### TASK STATEMENT
Copy nothing but the lines below running from the line containing "Open the crop overlay options grid icon" through the line containing "Click the Visual", both end lines included.

### DATA EXTRACTS
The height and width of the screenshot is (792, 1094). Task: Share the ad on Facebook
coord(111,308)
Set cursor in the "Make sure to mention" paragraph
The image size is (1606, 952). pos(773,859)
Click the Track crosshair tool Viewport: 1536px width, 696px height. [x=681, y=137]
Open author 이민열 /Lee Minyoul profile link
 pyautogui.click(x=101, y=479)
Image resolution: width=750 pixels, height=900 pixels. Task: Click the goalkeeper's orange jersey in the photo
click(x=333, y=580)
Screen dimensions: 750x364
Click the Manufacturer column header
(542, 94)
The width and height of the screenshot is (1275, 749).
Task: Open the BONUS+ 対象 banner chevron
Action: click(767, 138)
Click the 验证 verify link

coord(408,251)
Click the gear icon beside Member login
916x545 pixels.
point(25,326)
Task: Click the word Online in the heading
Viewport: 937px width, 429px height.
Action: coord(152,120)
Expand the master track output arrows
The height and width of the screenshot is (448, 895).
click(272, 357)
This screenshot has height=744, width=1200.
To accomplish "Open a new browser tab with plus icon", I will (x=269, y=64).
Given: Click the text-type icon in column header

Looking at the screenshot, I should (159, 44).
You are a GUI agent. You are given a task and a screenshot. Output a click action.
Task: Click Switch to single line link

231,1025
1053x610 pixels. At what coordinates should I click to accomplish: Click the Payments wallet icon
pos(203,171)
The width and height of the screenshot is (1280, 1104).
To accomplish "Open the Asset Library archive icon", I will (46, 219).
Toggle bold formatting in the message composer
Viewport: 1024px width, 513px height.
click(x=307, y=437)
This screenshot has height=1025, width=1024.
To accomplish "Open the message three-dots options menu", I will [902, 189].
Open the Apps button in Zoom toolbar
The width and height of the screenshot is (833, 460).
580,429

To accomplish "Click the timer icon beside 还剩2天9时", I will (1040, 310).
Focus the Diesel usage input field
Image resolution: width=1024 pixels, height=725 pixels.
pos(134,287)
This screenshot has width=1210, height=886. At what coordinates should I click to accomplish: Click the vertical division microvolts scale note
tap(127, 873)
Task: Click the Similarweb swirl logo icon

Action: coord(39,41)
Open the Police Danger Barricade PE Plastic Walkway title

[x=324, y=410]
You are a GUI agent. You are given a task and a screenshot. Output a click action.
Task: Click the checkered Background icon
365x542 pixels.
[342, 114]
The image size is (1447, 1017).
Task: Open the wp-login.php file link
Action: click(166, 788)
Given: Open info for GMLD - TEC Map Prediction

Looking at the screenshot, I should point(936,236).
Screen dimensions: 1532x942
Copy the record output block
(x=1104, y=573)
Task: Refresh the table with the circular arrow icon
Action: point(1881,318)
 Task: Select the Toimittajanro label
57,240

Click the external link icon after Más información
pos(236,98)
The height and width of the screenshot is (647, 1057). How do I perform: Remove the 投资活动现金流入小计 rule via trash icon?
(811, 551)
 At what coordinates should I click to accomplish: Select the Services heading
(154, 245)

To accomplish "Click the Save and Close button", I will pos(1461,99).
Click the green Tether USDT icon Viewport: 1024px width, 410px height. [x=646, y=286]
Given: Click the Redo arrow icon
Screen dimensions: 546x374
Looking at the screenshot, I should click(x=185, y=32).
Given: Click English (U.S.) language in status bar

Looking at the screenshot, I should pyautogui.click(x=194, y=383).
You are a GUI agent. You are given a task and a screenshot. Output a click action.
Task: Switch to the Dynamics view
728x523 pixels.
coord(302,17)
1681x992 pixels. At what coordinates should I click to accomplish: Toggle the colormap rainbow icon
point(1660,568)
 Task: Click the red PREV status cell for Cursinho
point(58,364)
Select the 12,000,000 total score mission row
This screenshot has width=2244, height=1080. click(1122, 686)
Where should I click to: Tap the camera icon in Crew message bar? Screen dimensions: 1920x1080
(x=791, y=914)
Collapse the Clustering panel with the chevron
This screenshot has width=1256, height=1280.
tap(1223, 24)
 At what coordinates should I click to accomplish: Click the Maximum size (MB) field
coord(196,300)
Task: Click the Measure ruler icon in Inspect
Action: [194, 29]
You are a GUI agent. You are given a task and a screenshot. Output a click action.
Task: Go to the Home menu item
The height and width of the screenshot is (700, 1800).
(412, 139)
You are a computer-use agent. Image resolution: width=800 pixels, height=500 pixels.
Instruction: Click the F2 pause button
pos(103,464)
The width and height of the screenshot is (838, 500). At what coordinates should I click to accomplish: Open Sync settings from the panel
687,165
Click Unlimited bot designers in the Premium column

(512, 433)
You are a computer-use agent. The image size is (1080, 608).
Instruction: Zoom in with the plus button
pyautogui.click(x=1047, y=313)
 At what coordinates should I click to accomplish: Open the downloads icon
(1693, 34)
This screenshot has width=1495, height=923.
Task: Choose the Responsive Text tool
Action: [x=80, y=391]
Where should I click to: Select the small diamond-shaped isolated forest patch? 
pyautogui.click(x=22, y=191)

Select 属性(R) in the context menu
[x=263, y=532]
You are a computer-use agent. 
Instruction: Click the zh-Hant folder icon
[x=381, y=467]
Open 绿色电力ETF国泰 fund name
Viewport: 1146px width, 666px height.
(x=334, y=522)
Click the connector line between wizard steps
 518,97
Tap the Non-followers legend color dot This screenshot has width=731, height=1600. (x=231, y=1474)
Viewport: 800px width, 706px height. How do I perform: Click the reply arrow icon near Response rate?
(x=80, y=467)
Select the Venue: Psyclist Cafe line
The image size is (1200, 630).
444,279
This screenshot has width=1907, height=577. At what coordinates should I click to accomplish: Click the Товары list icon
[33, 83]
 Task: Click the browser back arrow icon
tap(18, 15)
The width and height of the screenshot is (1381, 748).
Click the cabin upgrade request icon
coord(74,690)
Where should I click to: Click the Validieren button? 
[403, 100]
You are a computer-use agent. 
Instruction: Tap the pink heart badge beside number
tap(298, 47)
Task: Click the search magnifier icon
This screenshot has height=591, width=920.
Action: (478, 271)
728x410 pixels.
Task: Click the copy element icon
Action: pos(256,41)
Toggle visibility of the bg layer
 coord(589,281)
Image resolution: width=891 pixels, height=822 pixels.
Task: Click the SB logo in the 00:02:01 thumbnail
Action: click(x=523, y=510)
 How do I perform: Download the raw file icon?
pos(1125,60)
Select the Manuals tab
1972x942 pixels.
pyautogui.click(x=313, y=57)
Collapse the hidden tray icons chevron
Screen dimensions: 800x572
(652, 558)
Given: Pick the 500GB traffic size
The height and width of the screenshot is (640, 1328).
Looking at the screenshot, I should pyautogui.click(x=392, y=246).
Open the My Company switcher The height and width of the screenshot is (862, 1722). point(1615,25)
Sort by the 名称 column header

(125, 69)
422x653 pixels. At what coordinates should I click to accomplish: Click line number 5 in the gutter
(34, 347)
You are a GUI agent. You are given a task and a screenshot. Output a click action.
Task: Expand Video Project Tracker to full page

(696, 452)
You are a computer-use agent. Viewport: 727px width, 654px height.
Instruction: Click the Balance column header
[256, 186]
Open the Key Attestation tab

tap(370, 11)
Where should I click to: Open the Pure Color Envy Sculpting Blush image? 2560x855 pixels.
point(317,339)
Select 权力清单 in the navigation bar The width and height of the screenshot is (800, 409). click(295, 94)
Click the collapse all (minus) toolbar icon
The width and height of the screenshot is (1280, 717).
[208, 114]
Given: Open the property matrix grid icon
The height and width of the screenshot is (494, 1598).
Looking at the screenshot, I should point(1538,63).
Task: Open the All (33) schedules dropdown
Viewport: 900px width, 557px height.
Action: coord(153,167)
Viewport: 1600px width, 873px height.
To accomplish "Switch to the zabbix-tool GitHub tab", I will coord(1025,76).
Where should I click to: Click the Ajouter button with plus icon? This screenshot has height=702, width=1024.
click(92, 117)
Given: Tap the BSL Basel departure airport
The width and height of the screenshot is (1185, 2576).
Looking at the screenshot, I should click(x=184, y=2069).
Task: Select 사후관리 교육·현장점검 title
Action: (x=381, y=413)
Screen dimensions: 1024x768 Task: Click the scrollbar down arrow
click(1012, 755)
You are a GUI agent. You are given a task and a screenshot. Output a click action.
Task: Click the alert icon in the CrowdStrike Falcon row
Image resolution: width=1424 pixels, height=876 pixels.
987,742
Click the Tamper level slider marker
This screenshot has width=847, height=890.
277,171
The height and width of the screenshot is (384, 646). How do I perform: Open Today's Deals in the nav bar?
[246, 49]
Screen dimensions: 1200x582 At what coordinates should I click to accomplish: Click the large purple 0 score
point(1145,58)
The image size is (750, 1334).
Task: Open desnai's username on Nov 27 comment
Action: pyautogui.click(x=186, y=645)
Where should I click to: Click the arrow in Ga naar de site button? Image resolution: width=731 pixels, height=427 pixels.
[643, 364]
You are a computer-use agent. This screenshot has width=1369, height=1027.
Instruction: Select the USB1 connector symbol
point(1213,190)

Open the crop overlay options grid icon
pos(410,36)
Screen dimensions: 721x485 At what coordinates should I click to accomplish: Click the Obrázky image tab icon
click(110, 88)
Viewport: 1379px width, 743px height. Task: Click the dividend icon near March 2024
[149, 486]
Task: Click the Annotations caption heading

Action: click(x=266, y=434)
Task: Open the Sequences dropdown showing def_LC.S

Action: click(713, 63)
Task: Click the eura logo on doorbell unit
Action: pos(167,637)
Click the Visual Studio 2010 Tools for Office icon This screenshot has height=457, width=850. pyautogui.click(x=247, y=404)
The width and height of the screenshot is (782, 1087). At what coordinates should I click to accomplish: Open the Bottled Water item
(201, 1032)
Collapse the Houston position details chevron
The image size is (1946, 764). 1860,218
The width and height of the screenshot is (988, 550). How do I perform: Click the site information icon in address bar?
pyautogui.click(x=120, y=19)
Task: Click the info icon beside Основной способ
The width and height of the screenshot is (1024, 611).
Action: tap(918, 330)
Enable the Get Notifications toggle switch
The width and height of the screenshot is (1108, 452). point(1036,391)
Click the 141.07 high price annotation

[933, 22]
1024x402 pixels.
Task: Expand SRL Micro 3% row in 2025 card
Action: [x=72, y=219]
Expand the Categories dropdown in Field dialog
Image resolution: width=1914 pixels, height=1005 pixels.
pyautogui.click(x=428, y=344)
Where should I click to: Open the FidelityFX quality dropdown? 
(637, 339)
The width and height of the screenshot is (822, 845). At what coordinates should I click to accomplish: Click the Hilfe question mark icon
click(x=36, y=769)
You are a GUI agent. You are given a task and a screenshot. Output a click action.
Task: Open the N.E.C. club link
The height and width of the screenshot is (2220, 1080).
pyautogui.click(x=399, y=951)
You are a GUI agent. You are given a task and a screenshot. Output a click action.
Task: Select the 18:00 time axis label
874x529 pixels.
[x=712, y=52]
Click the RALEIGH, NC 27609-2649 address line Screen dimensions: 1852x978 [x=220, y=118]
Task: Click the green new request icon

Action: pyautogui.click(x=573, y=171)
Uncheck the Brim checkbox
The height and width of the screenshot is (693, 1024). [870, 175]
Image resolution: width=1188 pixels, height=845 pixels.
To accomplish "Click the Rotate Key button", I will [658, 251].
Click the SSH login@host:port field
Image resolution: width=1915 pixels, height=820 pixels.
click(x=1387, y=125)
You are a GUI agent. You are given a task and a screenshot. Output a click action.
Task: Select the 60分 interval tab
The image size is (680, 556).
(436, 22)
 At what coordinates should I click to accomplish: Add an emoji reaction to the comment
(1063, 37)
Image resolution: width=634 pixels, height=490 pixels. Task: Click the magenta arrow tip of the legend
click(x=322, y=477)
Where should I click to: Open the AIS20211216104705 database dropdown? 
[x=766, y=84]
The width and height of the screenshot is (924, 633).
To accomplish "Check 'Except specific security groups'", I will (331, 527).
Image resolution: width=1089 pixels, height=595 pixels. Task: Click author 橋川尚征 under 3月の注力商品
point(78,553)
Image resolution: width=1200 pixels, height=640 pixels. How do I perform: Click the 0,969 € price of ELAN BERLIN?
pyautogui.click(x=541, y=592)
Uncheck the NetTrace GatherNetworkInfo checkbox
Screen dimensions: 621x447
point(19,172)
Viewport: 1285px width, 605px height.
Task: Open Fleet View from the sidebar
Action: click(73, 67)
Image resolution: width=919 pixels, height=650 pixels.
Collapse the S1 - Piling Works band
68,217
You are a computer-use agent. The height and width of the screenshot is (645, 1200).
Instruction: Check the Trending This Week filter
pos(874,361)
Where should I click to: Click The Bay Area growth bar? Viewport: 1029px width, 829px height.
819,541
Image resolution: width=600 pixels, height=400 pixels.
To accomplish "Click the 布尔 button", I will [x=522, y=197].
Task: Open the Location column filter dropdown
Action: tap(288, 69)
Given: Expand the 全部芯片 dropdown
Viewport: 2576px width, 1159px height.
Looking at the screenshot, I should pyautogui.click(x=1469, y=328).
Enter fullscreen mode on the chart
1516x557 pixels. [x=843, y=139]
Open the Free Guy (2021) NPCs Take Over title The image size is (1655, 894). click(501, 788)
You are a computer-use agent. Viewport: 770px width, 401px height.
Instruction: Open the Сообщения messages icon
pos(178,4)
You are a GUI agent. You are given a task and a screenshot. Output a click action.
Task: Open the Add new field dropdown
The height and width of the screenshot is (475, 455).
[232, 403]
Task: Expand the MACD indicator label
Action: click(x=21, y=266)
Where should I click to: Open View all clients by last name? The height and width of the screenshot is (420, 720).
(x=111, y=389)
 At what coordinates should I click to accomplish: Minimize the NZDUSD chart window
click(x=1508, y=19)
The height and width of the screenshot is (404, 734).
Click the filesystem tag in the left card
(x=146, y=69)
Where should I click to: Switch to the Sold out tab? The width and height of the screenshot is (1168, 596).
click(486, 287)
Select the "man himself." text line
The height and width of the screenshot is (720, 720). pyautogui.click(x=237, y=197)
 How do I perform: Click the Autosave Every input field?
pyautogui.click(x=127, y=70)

### EXPECTED OUTPUT
Open the crop overlay options grid icon
pos(410,36)
Screen dimensions: 721x485 At what coordinates should I click to accomplish: Click the Obrázky image tab icon
click(110, 88)
Viewport: 1379px width, 743px height. Task: Click the dividend icon near March 2024
[149, 486]
Task: Click the Annotations caption heading

Action: click(x=266, y=434)
Task: Open the Sequences dropdown showing def_LC.S

Action: click(713, 63)
Task: Click the eura logo on doorbell unit
Action: pos(167,637)
Click the Visual Studio 2010 Tools for Office icon This screenshot has height=457, width=850. pyautogui.click(x=247, y=404)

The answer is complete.